Grumpy chronicles: The question of utils

This is an ongoing mini-series of lessons learned from writing a tiny blog engine in Clojure. Code we will be discussing today.

The problem

Every project has a utils namespace. Usually, it’s a huge single namespace with all the tiny code bits that need to be used from more than one place in the project.

As the project starts to grow, a single namespace becomes hard to keep organized. You might notice that functions are in more or less random order, related things are not necessarily be grouped together. That lowers discoverability and reuse, the main reason utils exist in the first place.

Mixed Clojure/Script projects have another issue: many of the utils only make sense on a single platform, while others need to be cross-compiled. Unfortunately, you can’t create utils.clj, utils.cljs AND utils.cljc all at the same time. And keeping everything in utils.cljc would mean putting #?(:clj) or #?(:cljs) around 2/3 of the functions.

The solution

I split utils into a family of namespaces grouped by domain. E.g. numbers — one namespace, collections — another, time, urls, files, etc. Grumpy is a small project (<2000 LoC), yet we already have 17 such libraries:

└── core
   ├── coll.cljc
   ├── config.clj
   ├── files.clj
   ├── fragments.cljc
   ├── jobs.clj
   ├── log.cljc
   ├── macros.clj
   ├── macros.cljs
   ├── mime.cljc
   ├── posts.clj
   ├── routes.clj
   ├── time.clj
   ├── transit.clj
   ├── transit.cljs
   ├── url.cljc
   ├── web.clj
   └── xml.clj

This is a joy to work with. If I need to do something with a file, I go to grumpy.core.files. If what I need is not there, I create a function right there, where it belongs. And it feels good: things stay neatly organized, writing new code does not increase a tech debt. Each namespace is essentially a small library: useful, focused, comprehensible, with clear mission and scope, no more and no less. If everybody loves good reusable libraries, why not organize your own project like it?
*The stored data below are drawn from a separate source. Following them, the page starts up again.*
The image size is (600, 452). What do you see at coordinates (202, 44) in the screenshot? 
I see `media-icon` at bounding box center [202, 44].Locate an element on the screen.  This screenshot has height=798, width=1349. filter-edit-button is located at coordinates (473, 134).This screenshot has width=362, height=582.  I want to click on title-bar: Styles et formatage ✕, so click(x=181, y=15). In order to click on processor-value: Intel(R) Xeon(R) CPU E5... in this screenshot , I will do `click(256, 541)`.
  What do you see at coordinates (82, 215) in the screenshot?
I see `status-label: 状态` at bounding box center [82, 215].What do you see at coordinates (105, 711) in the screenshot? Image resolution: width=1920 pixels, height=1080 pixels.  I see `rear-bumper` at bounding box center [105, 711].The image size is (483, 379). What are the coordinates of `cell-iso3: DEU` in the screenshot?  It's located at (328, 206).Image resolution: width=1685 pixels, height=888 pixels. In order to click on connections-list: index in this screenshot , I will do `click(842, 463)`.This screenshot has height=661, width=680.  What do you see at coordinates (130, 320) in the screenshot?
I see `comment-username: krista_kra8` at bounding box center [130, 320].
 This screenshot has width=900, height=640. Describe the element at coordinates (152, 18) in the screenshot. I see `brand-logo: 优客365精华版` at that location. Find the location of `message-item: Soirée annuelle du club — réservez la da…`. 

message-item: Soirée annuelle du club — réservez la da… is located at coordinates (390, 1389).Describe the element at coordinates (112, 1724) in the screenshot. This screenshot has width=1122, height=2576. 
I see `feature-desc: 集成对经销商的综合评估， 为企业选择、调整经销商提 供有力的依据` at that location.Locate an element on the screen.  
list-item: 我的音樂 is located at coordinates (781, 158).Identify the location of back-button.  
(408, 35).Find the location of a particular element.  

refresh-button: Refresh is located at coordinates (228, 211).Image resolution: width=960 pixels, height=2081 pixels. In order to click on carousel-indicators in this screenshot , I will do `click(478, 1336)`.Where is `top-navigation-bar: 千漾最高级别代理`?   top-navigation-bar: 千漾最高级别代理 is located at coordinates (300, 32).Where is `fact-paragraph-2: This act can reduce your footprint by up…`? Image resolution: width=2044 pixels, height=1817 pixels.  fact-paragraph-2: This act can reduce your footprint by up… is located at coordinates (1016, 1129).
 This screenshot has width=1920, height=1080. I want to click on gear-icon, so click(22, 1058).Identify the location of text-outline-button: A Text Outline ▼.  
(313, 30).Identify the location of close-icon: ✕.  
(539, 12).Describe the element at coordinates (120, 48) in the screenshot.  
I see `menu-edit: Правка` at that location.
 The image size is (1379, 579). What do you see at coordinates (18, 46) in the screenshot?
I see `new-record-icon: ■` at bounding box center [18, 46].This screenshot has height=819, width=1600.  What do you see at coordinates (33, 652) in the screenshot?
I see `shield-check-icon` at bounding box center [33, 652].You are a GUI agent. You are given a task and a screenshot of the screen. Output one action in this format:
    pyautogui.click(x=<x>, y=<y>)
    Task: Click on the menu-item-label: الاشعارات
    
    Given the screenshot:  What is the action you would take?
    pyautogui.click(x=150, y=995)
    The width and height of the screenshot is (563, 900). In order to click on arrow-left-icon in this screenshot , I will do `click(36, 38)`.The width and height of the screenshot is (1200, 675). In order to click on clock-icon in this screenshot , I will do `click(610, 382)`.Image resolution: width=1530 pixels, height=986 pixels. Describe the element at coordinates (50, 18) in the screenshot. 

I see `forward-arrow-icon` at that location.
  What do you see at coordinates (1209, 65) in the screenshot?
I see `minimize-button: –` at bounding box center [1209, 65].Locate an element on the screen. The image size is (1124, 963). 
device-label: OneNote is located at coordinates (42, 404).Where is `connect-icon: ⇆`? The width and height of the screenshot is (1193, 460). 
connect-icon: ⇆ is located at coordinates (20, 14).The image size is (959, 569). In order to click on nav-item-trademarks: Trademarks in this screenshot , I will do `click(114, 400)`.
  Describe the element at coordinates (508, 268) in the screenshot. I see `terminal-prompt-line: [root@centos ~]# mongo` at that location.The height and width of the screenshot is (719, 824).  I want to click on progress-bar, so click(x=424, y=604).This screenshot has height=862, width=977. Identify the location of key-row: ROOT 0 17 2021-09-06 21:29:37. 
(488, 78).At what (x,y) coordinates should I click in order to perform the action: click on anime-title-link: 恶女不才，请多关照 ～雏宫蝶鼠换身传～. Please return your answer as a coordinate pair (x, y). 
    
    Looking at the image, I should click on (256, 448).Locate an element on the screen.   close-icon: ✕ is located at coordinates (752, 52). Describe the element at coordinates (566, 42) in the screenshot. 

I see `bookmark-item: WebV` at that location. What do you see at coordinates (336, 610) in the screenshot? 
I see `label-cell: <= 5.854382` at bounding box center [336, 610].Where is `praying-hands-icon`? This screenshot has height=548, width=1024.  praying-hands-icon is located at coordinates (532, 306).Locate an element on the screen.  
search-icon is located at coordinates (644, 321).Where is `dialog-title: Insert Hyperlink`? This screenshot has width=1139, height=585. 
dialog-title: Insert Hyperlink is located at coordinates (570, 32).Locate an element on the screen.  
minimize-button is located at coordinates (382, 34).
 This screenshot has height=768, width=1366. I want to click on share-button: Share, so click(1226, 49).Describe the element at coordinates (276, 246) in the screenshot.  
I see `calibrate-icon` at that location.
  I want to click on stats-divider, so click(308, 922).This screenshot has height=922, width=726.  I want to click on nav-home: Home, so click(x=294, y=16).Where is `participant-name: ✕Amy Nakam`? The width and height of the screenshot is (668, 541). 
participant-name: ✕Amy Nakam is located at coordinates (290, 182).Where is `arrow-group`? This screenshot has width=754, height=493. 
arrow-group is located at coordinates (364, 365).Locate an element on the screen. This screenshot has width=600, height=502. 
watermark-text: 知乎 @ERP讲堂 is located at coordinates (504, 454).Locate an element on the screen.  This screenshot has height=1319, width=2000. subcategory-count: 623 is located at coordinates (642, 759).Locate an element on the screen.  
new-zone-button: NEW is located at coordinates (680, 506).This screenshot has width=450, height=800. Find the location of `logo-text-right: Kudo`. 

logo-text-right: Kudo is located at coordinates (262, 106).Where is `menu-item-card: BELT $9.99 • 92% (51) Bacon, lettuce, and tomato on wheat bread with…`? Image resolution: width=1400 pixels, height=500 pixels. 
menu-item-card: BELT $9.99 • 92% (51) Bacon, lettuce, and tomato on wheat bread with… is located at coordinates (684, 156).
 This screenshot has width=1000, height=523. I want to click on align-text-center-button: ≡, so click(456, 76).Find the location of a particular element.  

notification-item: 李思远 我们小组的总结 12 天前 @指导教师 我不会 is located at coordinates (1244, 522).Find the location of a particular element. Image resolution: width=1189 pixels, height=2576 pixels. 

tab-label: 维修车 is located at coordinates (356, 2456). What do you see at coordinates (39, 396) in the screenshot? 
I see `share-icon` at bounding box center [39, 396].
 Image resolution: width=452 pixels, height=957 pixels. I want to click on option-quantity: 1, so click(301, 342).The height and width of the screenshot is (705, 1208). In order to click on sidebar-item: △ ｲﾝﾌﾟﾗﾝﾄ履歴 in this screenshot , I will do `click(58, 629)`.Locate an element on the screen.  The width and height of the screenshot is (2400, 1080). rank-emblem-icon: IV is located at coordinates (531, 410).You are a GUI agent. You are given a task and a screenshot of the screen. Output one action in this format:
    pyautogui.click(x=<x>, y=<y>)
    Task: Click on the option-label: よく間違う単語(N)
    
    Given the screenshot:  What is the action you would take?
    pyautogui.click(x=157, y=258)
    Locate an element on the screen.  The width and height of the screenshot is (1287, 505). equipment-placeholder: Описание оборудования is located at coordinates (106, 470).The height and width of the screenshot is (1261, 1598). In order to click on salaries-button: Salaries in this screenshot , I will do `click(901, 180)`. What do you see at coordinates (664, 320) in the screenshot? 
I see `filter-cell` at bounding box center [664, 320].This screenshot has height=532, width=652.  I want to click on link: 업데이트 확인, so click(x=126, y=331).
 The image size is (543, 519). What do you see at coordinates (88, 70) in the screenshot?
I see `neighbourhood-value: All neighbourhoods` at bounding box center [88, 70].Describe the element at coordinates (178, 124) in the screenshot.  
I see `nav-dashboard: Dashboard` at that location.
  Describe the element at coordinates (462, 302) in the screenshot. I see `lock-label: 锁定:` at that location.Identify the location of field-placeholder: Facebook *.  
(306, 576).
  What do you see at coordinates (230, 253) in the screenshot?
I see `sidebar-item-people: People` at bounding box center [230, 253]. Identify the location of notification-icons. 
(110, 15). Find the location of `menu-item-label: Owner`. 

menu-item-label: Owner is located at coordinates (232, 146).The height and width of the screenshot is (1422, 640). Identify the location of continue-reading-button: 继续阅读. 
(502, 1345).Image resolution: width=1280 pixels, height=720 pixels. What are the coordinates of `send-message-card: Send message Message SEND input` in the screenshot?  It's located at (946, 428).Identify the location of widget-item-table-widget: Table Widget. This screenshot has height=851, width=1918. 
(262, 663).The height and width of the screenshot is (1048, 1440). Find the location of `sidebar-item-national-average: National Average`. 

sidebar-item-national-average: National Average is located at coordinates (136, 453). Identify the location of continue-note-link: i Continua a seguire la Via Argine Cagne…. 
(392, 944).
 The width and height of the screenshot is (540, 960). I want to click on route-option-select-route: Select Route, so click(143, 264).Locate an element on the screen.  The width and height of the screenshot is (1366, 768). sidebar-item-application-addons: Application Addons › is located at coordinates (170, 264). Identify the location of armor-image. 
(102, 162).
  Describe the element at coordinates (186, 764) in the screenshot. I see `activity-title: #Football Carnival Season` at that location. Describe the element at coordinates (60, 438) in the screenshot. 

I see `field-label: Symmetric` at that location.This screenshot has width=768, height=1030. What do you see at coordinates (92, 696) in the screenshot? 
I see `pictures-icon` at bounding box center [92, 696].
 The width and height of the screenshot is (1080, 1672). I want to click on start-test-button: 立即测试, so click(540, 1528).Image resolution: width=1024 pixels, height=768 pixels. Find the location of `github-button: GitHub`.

And don’t worry if some namespaces start small. For example, grumpy.core.log is just a single one-line function:

(defn log [& args]
  (apply println #?(:clj (time/format-log-inst)) args))

What matters is that semantically it’s its own area of responsibility, so it has to go into its own namespace.

It also makes thinking about dependencies somewhat easier. You have a two-part graph: reusable libraries and business code. The bottom half can depend on the top half, but not vice versa. Here’s how it looks in Grumpy right now (arrows means “depends on”):

Normally depending on “business” namespaces might be complicated if there are special conditions, how namespaces should be loaded, dependency loops, etc. The utility namespaces are the direct opposite of that. They guarantee not to depend back on “business” code, just like an external library would! If you put your code in the top half, the rest of the project can always reference it with zero effort.

The rule

Single-file utils namespaces are very convenient for people and, just like entropy, they have a tendency to appear almost on their own. You have to take active action to prevent this from happening. I even go as far as declaring it a principle:

A catch-all util namespace is not allowed.

If you want to make a piece of code reusable, figure out to which sub-library, semantically, it should go. This creates a clear point for making a decision, forcing everyone to decide here and now, but in the long run, it will save you a lot of headaches.